Electrolyzers use a system that, with the use of electricity, break water (H2O) down into hydrogen and oxygen in a process known as electrolysis. McPhy Energy SA (OTC:MPHYF) is a designer, manufacturer, and integrator of hydrogen equipment. Its product range features two main categories: Electrolyzers (hydrogen production equipment) of all capacities and hydrogen refueling stations (refueling/distribution equipment) for hydrogen-powered mobility. Another company, Nel Hydrogen (NLLSY) covers the entire chain from hydrogen production to the manufacturing of hydrogen fueling stations, providing all fuel cell electric vehicles with fast fueling similar to conventional vehicles. The company's segments include Fueling and Electrolyzer. ITM Power PLC (ITMPF) designs and manufactures integrated hydrogen energy systems for energy storage and clean fuel production.

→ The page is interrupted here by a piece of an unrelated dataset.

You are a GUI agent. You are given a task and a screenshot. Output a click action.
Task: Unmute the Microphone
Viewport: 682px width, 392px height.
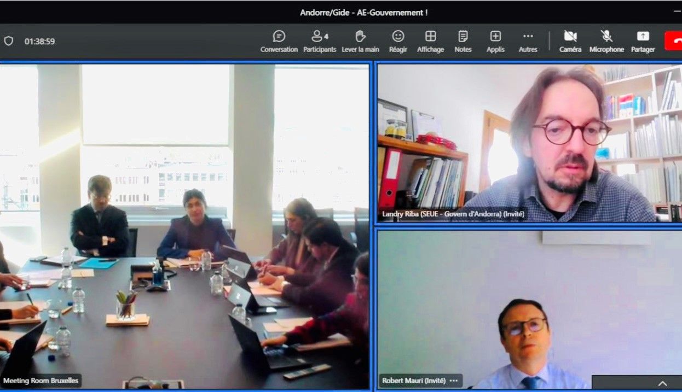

The above companies are European with valuations that may cause concern in other industries. They are listed because they are pure-plays on green hydrogen and electrolysis.
SunHydrogen (OTCPK: HYSR) could become an alternative to electrolyzer companies. SunHydrogen is working on an innovative hydrogen generator. The generator uses solar energy to split water into hydrogen and oxygen directly. The technology is still in the design and test stage.
Fuel Cell Companies
Fuel cells are necessary to convert hydrogen into electricity. They can be used in transportation or stationary power systems. Fuel cells can also be powered by other fuels such as natural gas. Most companies are focusing on fuel cells powered with hydrogen or flexible fuel cells. Ballard Power Systems (Nasdaq:BLDP) designs, develops, manufactures, sells, and services fuel cell products for a variety of applications, focusing on motive power (material handling and buses) and stationary power (backup power, supplemental power, and distributed generation). Fuel Cell Energy ((Nasdaq:FCEL) designs manufactures, sells, installs, operates, and services fuel-cell products, which efficiently convert chemical energy in fuels into electricity through a series of chemical reactions. It serves various industries such as wastewater treatment, commercial and hospitality, data centers and communications, education and healthcare, and others. Plug Power (Nasdaq:PLUG) just announced their plans to build a plant to create green hydrogen. The plant will produce 15 tons per day of liquid green hydrogen, produced using 100% renewable energy and intended to fuel transportation applications, including material handling and fuel cell electric vehicle fleets. Plug Power is investing $84 million in the facility, which is expected to create at least 24 jobs in the local community starting in 2022. Plug is an innovator of green hydrogen and fuel cell technology.
Wind, solar, nuclear, and other Renewables are getting investors’ attention. Hydrogen has been spoken about for decades, but like electric vehicles, technology had to catch up with the desire to benefit from the potential. Globally, a move toward renewables is being supported by the major economies, closing the gap on the needed technology is now happening and ramp speed.